▶ WHAT IS EXPECTED
Would you return every line of the listing below that has "agent" in it?

▶ DATASET CONTENT
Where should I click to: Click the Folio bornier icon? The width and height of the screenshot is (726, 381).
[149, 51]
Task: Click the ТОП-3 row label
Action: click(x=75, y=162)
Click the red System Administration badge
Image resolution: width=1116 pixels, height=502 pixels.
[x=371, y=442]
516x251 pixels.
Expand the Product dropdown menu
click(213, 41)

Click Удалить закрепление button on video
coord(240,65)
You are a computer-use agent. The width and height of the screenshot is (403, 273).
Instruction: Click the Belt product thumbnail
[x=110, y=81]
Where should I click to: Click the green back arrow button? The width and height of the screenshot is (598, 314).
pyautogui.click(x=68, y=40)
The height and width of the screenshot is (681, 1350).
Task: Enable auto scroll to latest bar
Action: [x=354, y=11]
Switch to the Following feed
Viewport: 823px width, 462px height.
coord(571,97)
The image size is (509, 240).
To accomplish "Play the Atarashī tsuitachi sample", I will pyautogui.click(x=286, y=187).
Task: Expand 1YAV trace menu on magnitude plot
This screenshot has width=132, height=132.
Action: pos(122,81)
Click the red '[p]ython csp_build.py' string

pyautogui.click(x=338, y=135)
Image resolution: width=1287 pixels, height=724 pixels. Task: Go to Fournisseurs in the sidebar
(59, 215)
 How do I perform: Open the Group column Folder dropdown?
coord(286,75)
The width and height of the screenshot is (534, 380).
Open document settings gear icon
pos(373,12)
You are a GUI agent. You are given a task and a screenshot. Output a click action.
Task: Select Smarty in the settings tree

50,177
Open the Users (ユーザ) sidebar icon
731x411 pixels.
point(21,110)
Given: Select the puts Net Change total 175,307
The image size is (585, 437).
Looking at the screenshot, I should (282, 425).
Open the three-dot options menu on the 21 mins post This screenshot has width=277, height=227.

▶ RESPONSE TO THIS EXERCISE
You are a computer-use agent. The width and height of the screenshot is (403, 273).
You are a GUI agent. You are given a task and a screenshot. Output a click action.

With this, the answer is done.